News + Events
Getting Smarter About Privacy Through the Smart Grid: What Lies Ahead?
June 30, 2010
“Smart Grid,” the current buzz for electric utilities, will enhance utilities’ abilities to gather and store information about consumers and is pushing the electric utility industry to the forefront of consumer privacy regulation. Smart Grid technologies may reveal information about residential customers and their activities within their own homes. Some of the information electric utilities may soon know, and, in some instances, already know, include when their customers are home, doing their laundry, using their computers, as well as other acts.
This new source of information poses obvious privacy concerns. Various federal agencies, including the Department of Energy (DOE) and the Federal Communications Commission, have launched proceedings aimed at regulating how electric utilities can collect, report, manage, share, use, and disclose the information the Smart Grid will generate. These proceedings could affect the prospects of future privacy legislation beyond the immediate issues related to the Smart Grid.
In May, the DOE requested comments on the privacy and data security issues raised by the Smart Grid. The DOE proposes using the Fair Information Practice Principles (FIPPs) adopted by the Department of Homeland Security as a template for managing consumer data held by electric utilities. The FIPPs are a set of principles that provide a framework for data collection and management practices.
More ominously for consumers in general is that the DOE Inquiry also seeks comment on that recurring privacy question: who “owns” the data? Typically, the debate concerns whether the consumer, to whom the information relates, or the company, who collects the information, owns the personal information collected. The DOE Inquiry, however, may add a third stakeholder to the debate – the federal government. Because energy consumption data is an intricate part in formulating energy efficiency policies, some commentators have suggested that the government should “own” the energy consumption data generated by the Smart Grid.

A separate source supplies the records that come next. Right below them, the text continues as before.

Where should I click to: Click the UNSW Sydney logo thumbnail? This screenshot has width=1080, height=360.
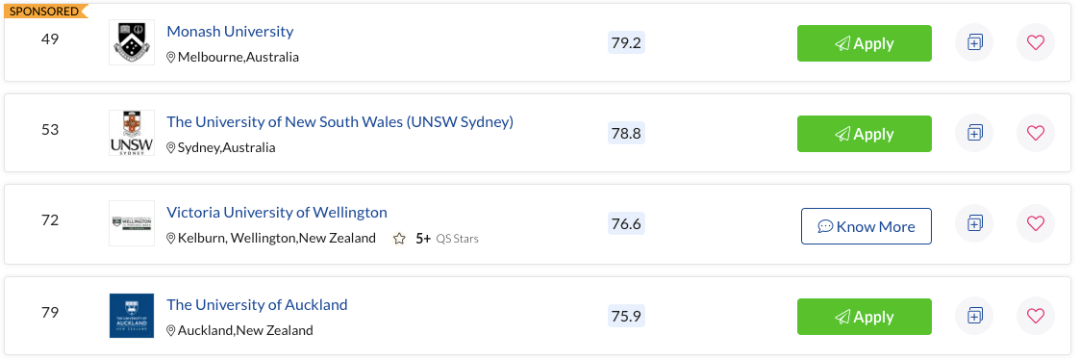pos(132,133)
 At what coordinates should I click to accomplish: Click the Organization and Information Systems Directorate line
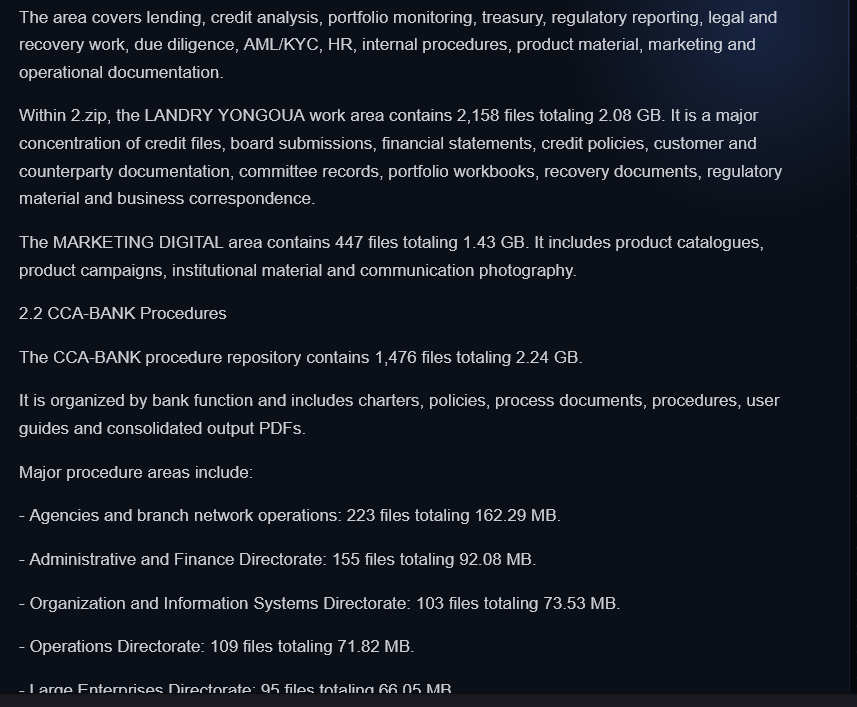[x=320, y=603]
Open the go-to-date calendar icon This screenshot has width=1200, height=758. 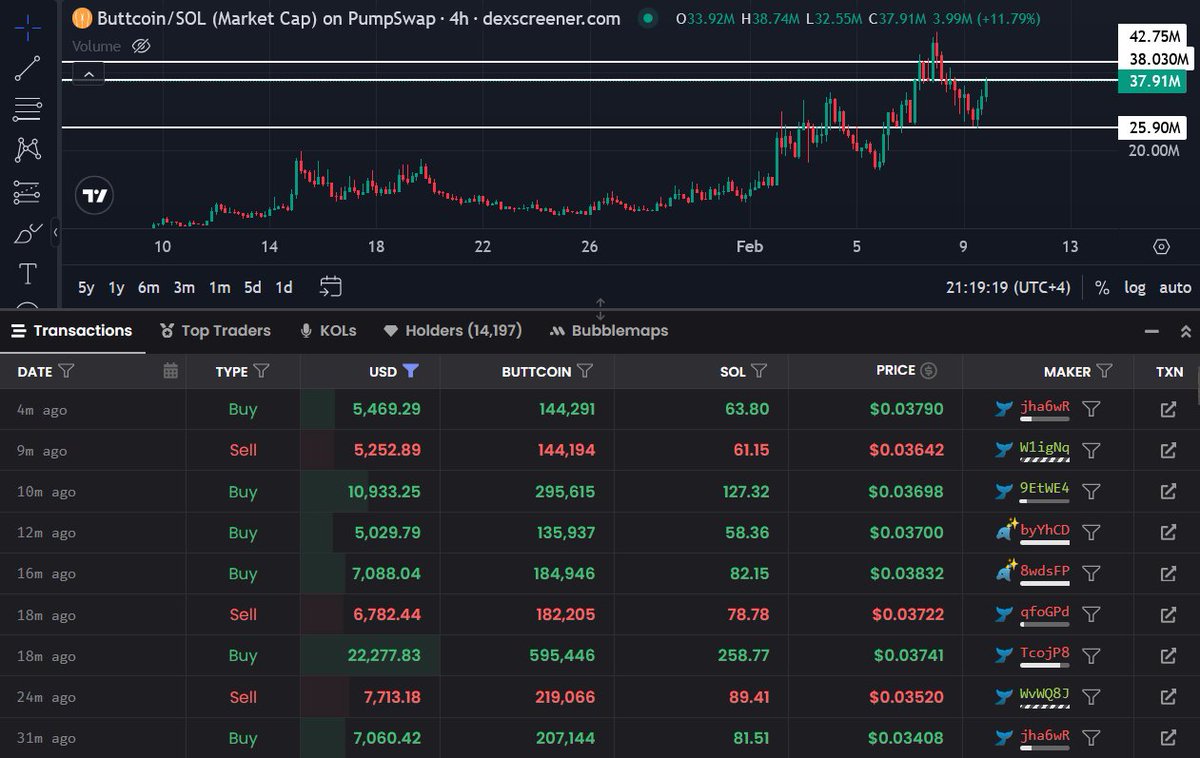(x=330, y=287)
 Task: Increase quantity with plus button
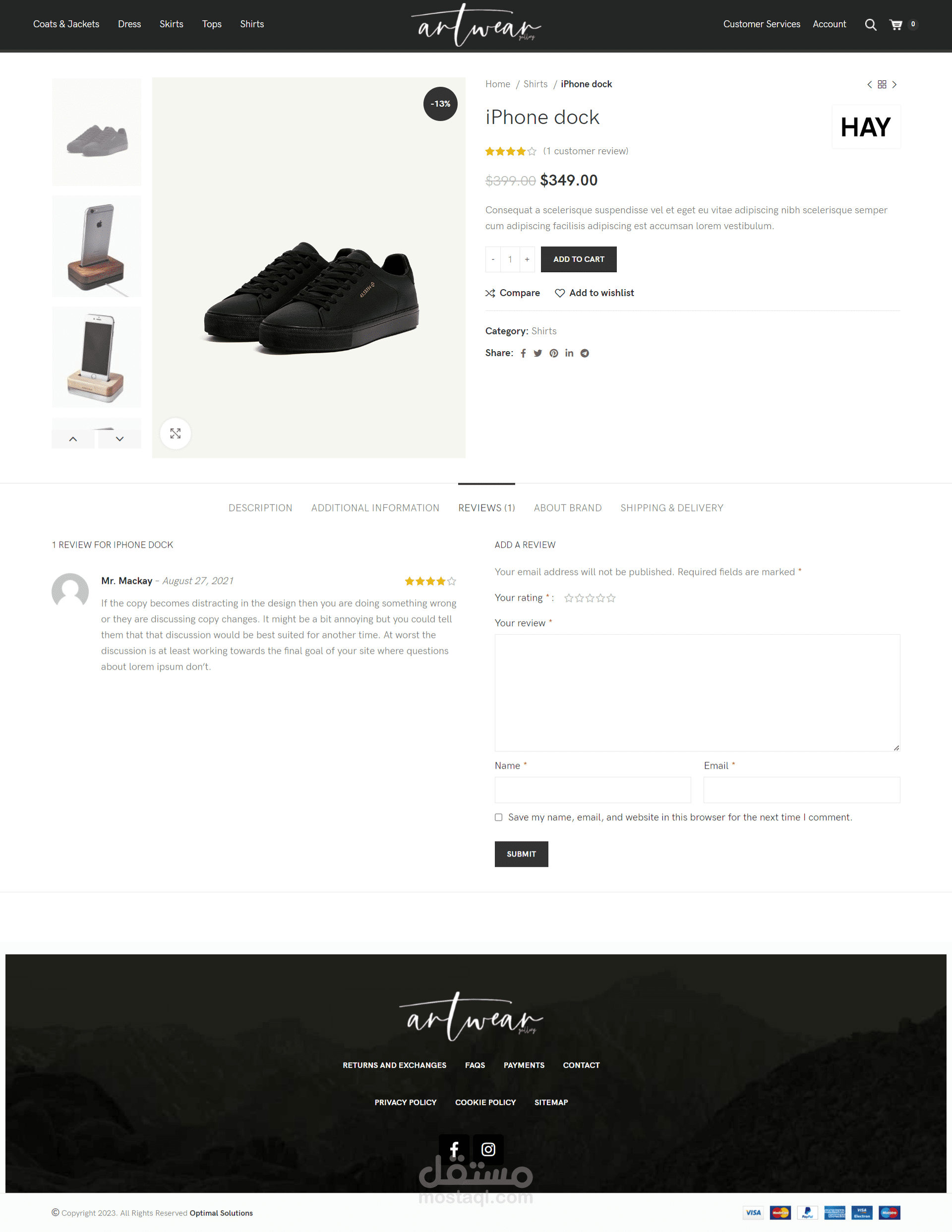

Since the utility industry is not the only industry where cutting-edge technology creates new means to gather and generate personal information, these DOE privacy proposals may have a broader effect beyond the utility industry. The FIPPs are generally more burdensome and comprehensive than many privacy laws implemented at the state and federal level, and the DOE’s adoption of the FIPPs could signal a paradigm shift in the federal privacy landscape. Those monitoring privacy efforts should follow the DOE proceeding because the DOE considers giving the federal government an ownership right in a private company’s customer data. Other agencies could follow suit or at least parallel the DOE’s efforts.